[Records from a data source]
※ ※ ※
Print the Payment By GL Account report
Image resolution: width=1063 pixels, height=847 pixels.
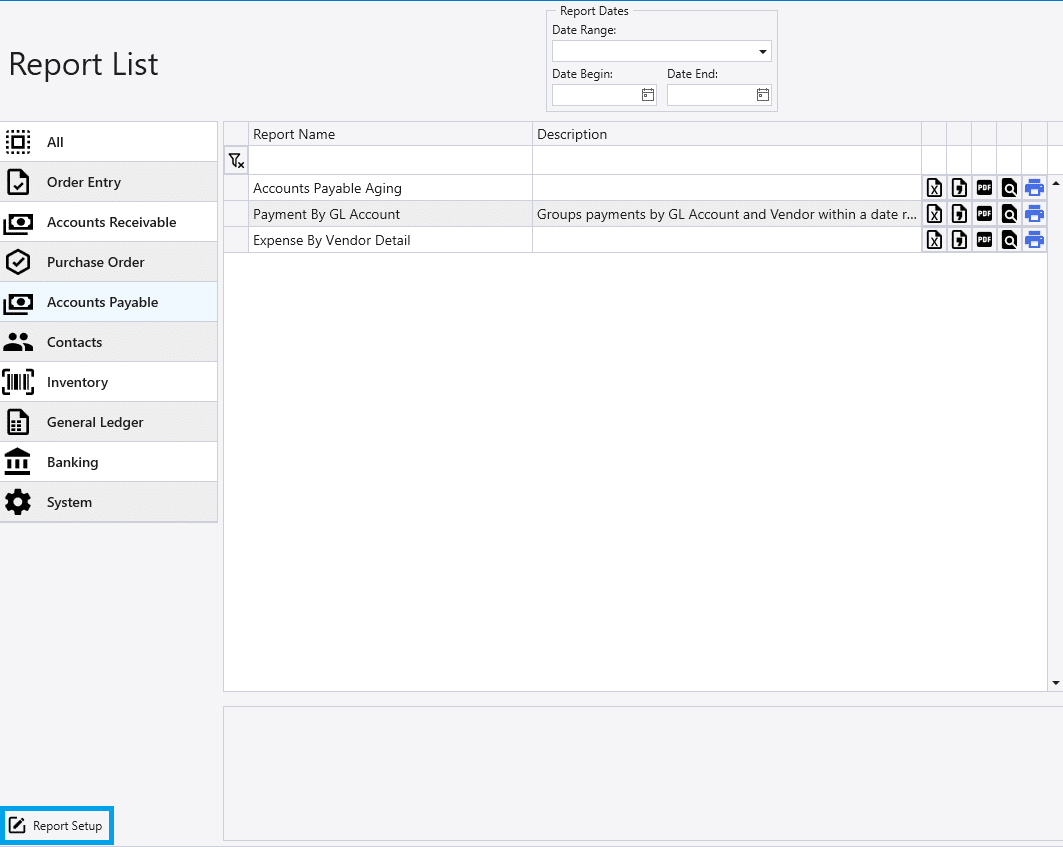[x=1034, y=214]
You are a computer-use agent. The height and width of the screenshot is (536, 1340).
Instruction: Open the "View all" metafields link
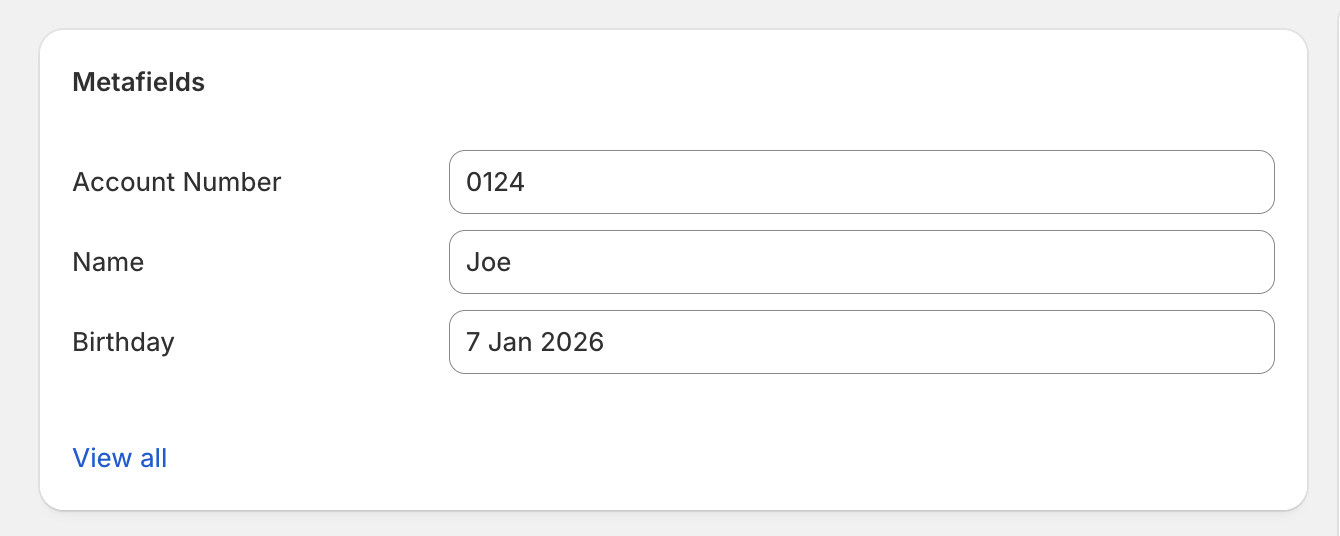tap(120, 458)
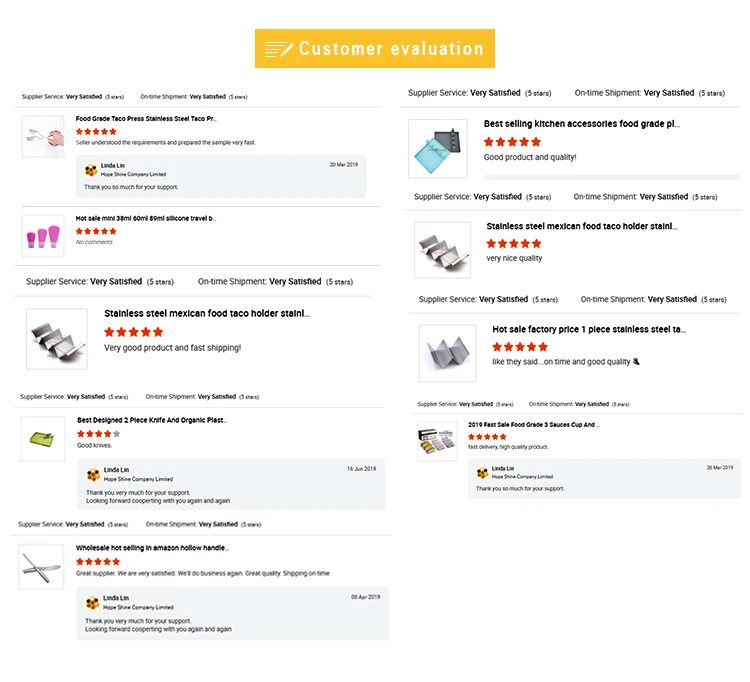Open '2019 Fast Sale Food Grade 3 Sauces' link
The width and height of the screenshot is (750, 682).
tap(533, 425)
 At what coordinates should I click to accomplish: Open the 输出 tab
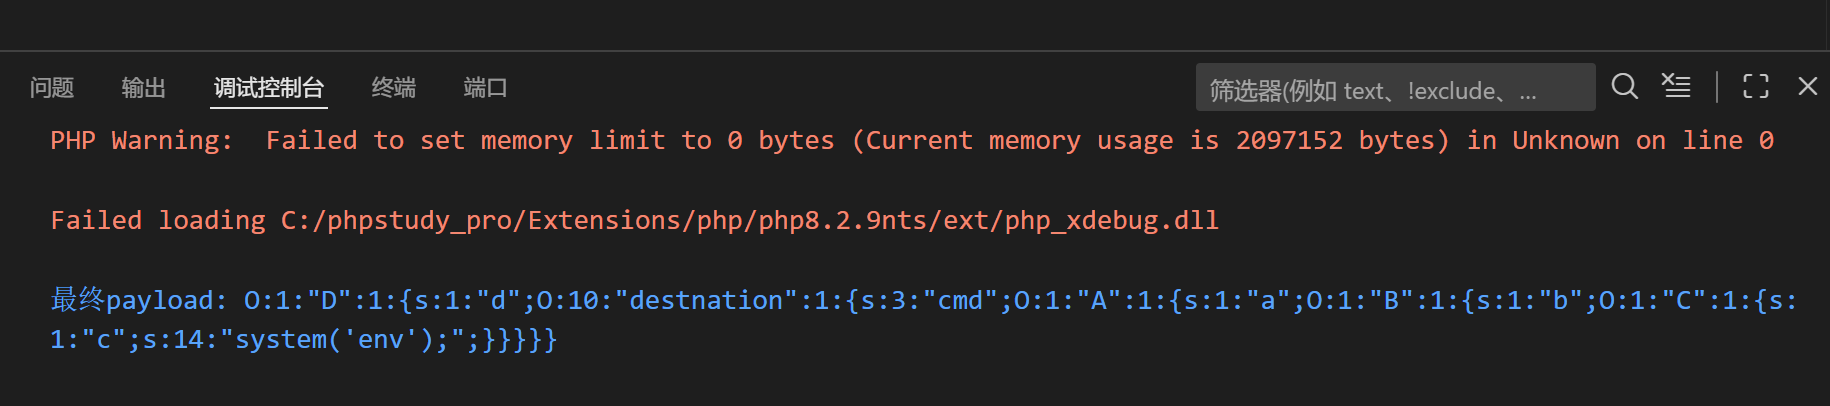(x=143, y=88)
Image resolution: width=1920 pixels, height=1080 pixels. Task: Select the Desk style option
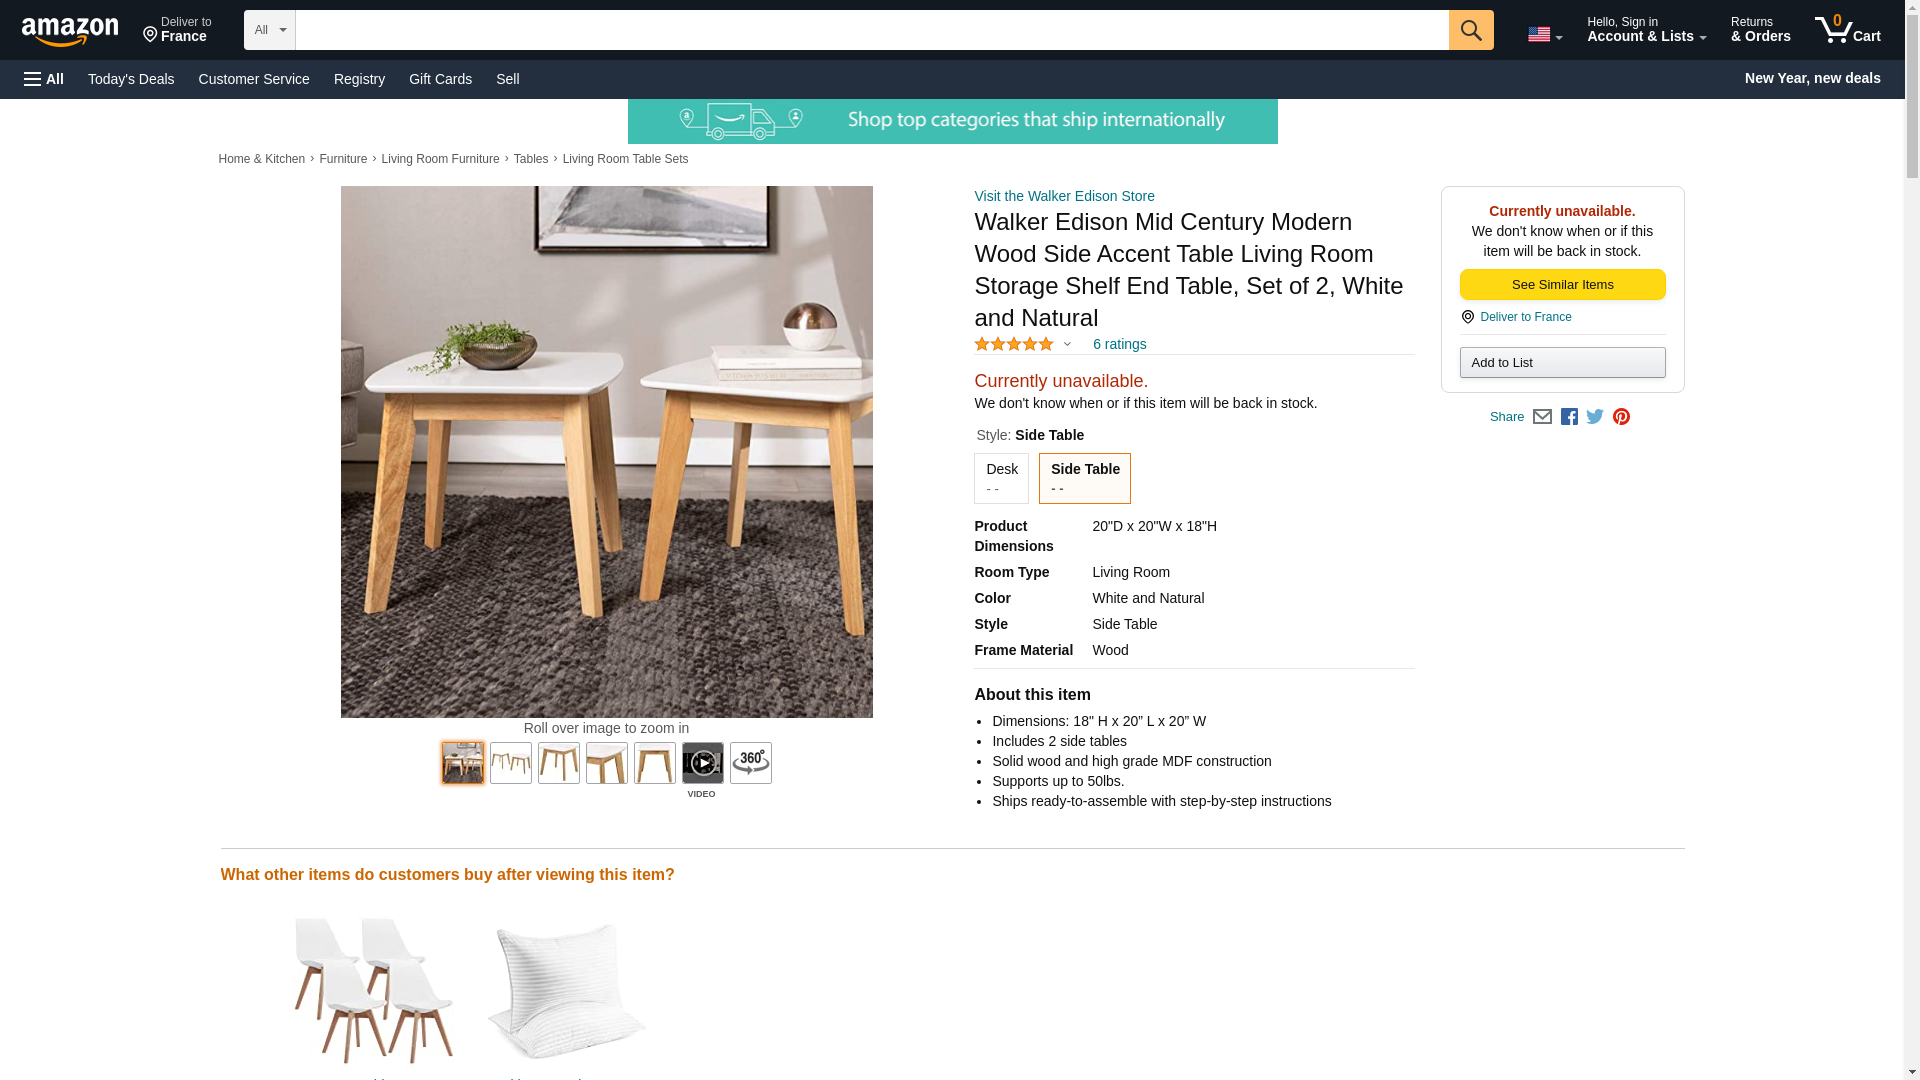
※ ※ ※
The task: The records above must all be output exactly. Omit the images.

Result:
Print the Payment By GL Account report
Image resolution: width=1063 pixels, height=847 pixels.
[x=1034, y=214]
You are a computer-use agent. The height and width of the screenshot is (536, 1340).
Instruction: Open the "View all" metafields link
tap(120, 458)
Open '2019 Fast Sale Food Grade 3 Sauces' link
The width and height of the screenshot is (750, 682).
tap(533, 425)
 At what coordinates should I click to accomplish: Open the 输出 tab
(x=143, y=88)
Image resolution: width=1920 pixels, height=1080 pixels. Task: Select the Desk style option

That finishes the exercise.